Grants We Funded

Abstract
Critical bony defects are those that can't heal spontaneously due to their large size. They arise from trauma, both military and civilian, from non-union following a fracture or osteotomy, or may be secondary to ablative surgery for cancer. These defects may be repaired using vascularized autograft harvested from elsewhere in the body. However, there may be inadequate bone available, and autograft harvest carries significant donor site morbidity. The primary alternative material available to reconstructive surgeons is processed cadaveric bone, or allograft. Allograft is particularly useful for repair of large, load-bearing defects; however it is limited by a lack of vascularity. Without a blood supply allograft bone fails to grow or remodel in vivo, leading to weakening of the graft and ultimately fracture, with failure rates near 50% after 10 years. Laboratory-based bone tissue engineering strategies have made great strides but have not yet been successful for clinical applications due to an inability to produce adequate volumes of bone and to become integrated into the host's vascular network. Our goal is to engineer large volumes of vascularized bone, ultimately providing a new standard for repair of critical bone defects. Our preliminary data suggest that this is possible. We previously applied basic principles of bone tissue engineering to create large volume, well-vascularized bone in vivo, using allograft as a scaffold. This process is called allograft revitalization. This proposal will investigate the mechanism of allograft revitalization using our established hemi-mandible porcine model, and adapt our model for repair of critical porcine tibial defects. The ability of revitalized allograft to repair a critical defect will be directly compared to the current clinical standards, allograft and autograft. Repair of critical defects using allograft revitalization represents a potentially dramatic improvement over these modalities for reconstructive surgeons.

Biography
Dr. Runyan was raised in Indianapolis, IN and completed his undergraduate studies in Microbiology at Brigham Young University. He then joined the Medical Scientist Training Program at the University of Cincinnati where he studied Molecular and Developmental Biology with Dr.
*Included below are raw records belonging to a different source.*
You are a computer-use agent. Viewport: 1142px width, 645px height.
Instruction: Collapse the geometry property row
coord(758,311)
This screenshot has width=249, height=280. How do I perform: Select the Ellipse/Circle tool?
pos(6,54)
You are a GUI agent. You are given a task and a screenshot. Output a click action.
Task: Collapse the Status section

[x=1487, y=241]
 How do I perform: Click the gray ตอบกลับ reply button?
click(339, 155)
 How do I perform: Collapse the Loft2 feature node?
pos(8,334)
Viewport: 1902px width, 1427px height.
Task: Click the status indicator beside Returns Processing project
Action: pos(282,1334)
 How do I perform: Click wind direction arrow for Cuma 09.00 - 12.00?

Christopher Wylie. His doctoral dissertation was entitled ‘The importance of cell death in germ cell migration’, and helped explain the occurrence of extragonadal germ cell tumors. Upon return to medical school he was drawn to Plastic and Reconstructive Surgery in part because of the many opportunities for translational research. While completing medical school, he conducted a preliminary study under the direction of Dr. Jesse Taylor, engineering vascularized bone in a large animal model. He remained in Cincinnati for residency training in Plastic Surgery, where he continues to pursue research interests in bone tissue engineering and craniofacial development. Upon completion, he hopes to pursue an academic career in craniofacial plastic surgery.